Though based on obsolete Renault technology, the Romanian-built stripper sold far better than even the powers in Paris expected, prompting the addition of wagon and commercial-van models and the expansion of production to several other countries. Funnily enough, the Logan also appealed to consumers in Western Europe as a sort of “reverse status symbol,” like the VW Beetle was in 1960s America, so Renault tarted it up a bit and now sells it at home and in other mature EU markets. Yeah, the profit margins are razor-thin, but it’s still plus business with the potential for upgrading buyers to something fancier next time. What’s more, overall Dacia sales have been rising, thanks to the addition of new-design products such as heart-of-the-market Sandero compacts and a value-priced small crossover, the Dacia Duster, complete with available all-wheel drive.

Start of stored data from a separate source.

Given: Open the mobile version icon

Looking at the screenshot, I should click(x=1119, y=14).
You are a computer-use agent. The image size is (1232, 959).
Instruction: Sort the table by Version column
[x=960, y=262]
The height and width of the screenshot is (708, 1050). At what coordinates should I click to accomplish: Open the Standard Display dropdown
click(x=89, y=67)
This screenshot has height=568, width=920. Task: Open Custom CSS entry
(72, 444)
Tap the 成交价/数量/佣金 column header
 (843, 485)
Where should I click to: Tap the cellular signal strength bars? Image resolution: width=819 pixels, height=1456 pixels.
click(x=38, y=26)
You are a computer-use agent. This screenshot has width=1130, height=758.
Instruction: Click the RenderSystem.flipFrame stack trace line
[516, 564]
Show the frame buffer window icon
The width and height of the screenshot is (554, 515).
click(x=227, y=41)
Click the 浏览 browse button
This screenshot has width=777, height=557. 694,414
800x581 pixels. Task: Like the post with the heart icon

So with Dacia, GM’s Wuling in China, and now Datsun, the budget brand looms as an important new industry trend in several of the world’s fastest growing economies. That mainly means China, which already has dozens of native brands but is about to get one more: Denza. That’s the name chosen to grace “affordable” China-only electric vehicles (EVs) developed and marketed by Germany’s Daimler (home of Mercedes-Benz) and China’s BYD, which formally joined forces in March 2010. According to a recent story in trade weekly Automotive News, the first Denza will be a small, pure-electric hatchback based on the just-discontinued Mercedes B-Class, a high-body, front-wheel-drive subcompact that almost came to America in the early Noughties. Daimler is heading up body and chassis engineering for Denza, plus styling, while BYD is developing the electric powertrain using its proprietary lithium-ion-phosphate battery technology.
As partners go, BYD—aka “Build Your Dream”—is an odd dance partner for conservative Daimler (which has lately linked arms with Nissan-Renault, by the way). BYD may be familiar to regular readers of Consumer Guide’s main site as the subject of a Future Car report that was posted back in September 2011 and has proven to be wildly inaccurate, I’m sorry to say. But hey, everybody was sayin’. . . .
BYD began as a supplier of lithium-ion batteries to major mobile-phone makers such as Nokia and Motorola, and its rapid growth prompted none other than billionaire investor Warren Buffett, the “Wizard of Omaha,” to kick in $230 million back in 2008. China’s booming vehicle market undoubtedly encouraged the company to add an automaking division. But that business has so far been problematic, thanks partly to an emphasis on EVs, which most Chinese consumers can’t afford or don’t want, and partly to expansion plans that have proven woefully optimistic. At one time, BYD reportedly sold half a million vehicles in China, mostly gas-powered cars resembling old Toyotas. It has been promising for years to sell EVs in America, even taking exhibit space at several Detroit Auto Shows and setting up offices and fleet tests in Los Angeles. Yet announced sale dates have come and gone with no cars on these shores, and we doubt there ever will be, Daimler tie-up notwithstanding. The German company is just joining with a local producer, as Beijing requires, in hopes of growing an EV business in what is now the world’s largest vehicle market by sales.
Budget brands may be a wave of the automotive future, but you’ll probably never see a Datsun, Dacia, or Denza in the U.S. Such names and the vehicles that wear them are for over there, where they make marketing sense, and not here, where they don’t. And it’s really just as well. Then again, a dime-store Datsun could conceivably catch on here like the Logan did in Western Europe.
On second thought . . . nah!
P.S. Where did “Denza” come from? Maybe some Daimler or BYD executive got a ride in a U.S.-only Toyota Venza and noticed its Denso electronic components. Ya think?